Mixing Politics and Science Is Injurious to Public Health

If Obama’s nominee for the position of Surgeon General, Vivek Murthy, is not endorsed by the Senate because Senate Democrats from conservative states are too scared to vote for him for fear of losing votes from a population, egged on by the National Rifle Association (NRA), that passionately supports firearms, the first words that come to mind are ‘unfortunate,’ ‘tragic’ and ‘daft,’ although not in that particular order.

Words that do not come to mind are ‘surprising’ or ‘unprecedented.’  This is the natural result of decades of actively encouraging science to mix with politics.

In an ideal world, or I should say reasonable world, noting that perfection is not a pre-requisite to being reasonable, it would scant matter what Murthy thought about firearms.

He would be judged on his (impeccable) credentials, (unmistakable) leadership, and (imaginative) entrepreneurship not to mention his gumption in standing up for what he believes.

It would, of course, be utterly naïve to believe that in the real world his politics do not matter.

I doubt Murthy would have advanced so precociously, let alone been nominated for the position of Surgeon General, if he were a second amendment absolutist, an implacable limited government advocate or had written extensively about the role of free market in healthcare, all things else being equal.

We applaud him for standing up for his convictions not just because of his standing up but for the nature of his convictions.

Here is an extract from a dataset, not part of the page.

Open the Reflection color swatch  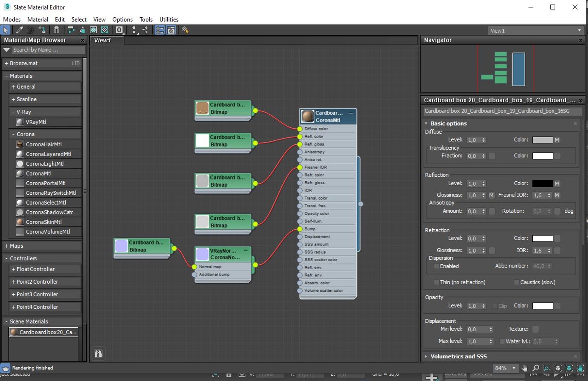point(542,184)
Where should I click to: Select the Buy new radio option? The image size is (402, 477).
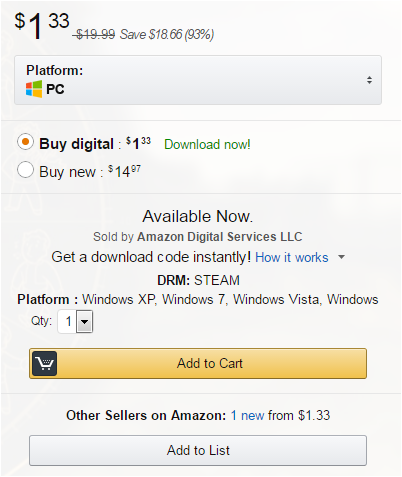click(x=25, y=170)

This is not to suggest that Murthy’s worldview is expedient. There’s no reason to doubt its sincerity. It’s to suggest that a certain weltanschauung is incompatible with progress in academia and beyond.

That’s because despite living in an age of unprecedented reason we have been unable to render unto science what is unto science and render unto politics what is unto politics, a distinction our species has made little progress in making in the last two thousand years.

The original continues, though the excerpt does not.